• _What the task requires_: Copy out every line of text in the items below word for word, without any of the pictures.
● ● ● ● ● ● ●
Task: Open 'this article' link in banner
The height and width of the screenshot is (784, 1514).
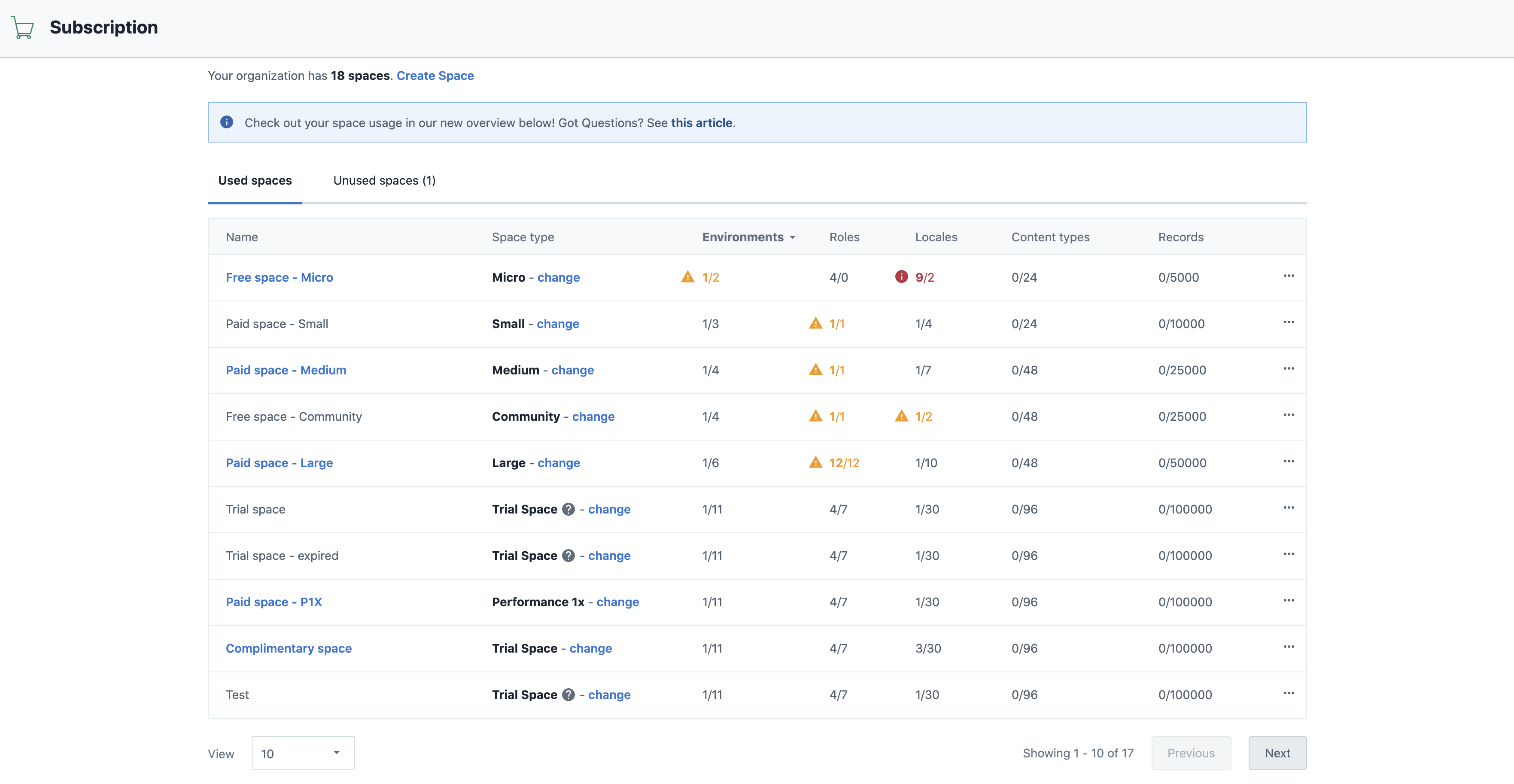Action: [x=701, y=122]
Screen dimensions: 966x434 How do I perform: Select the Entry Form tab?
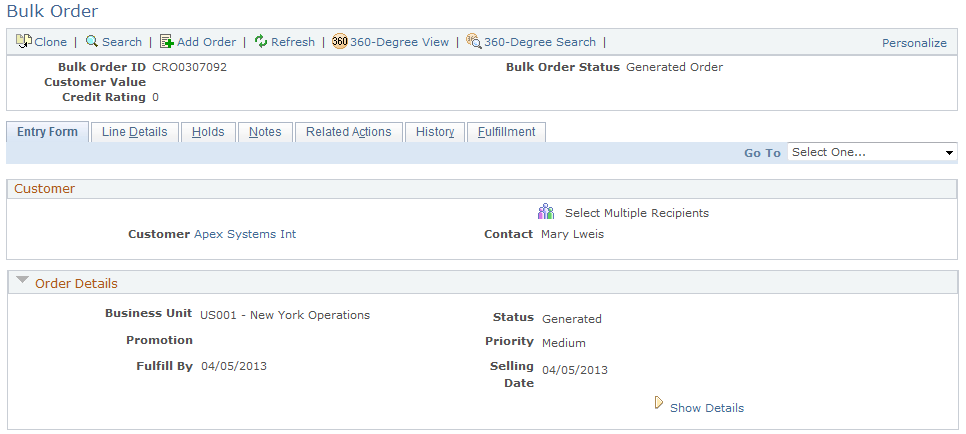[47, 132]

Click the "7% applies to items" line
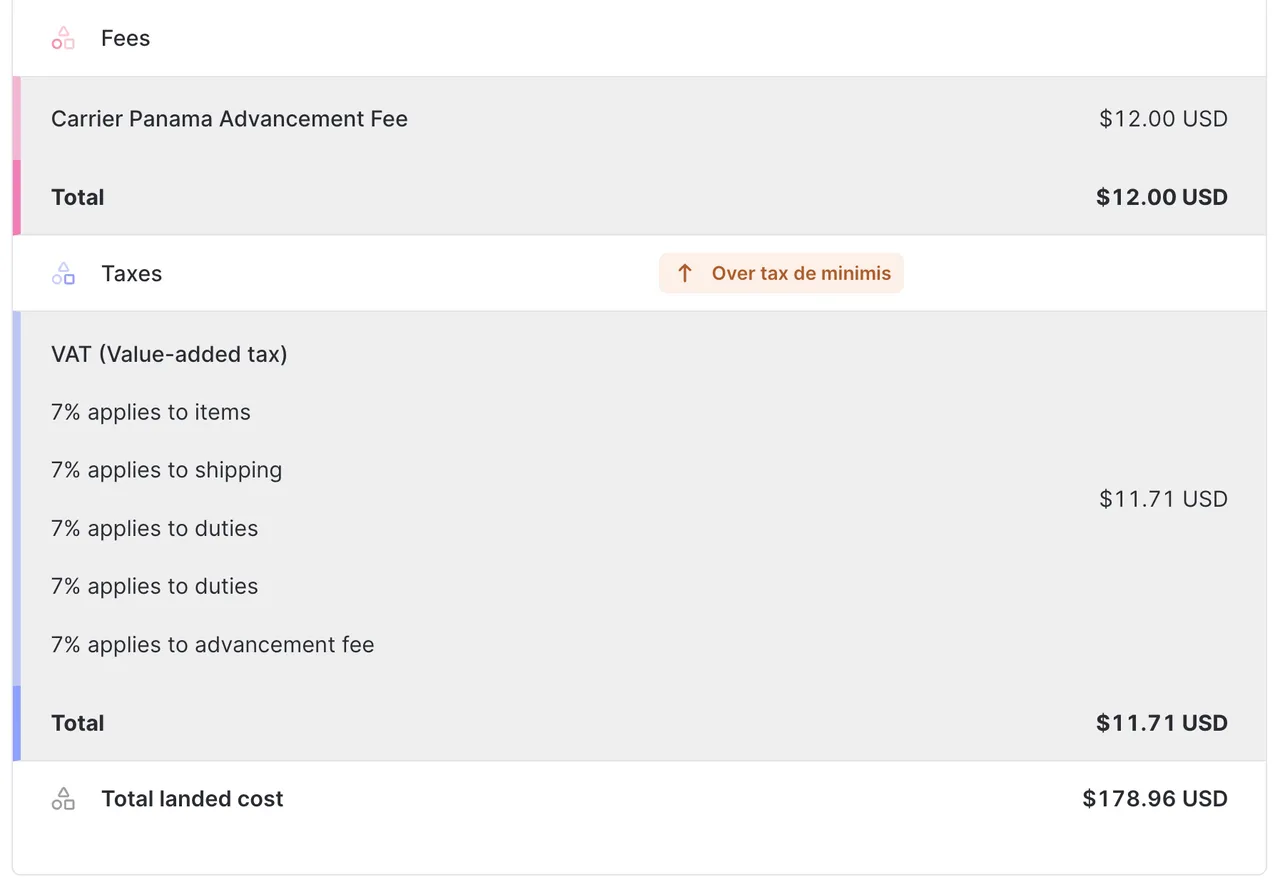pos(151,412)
● ● ● ● ● ● ●
• _Worked answer_:
Task: Open 'this article' link in banner
The height and width of the screenshot is (784, 1514).
Action: [x=701, y=122]
Screen dimensions: 966x434 How do I perform: Select the Entry Form tab?
[47, 132]

Click the "7% applies to items" line
pos(151,412)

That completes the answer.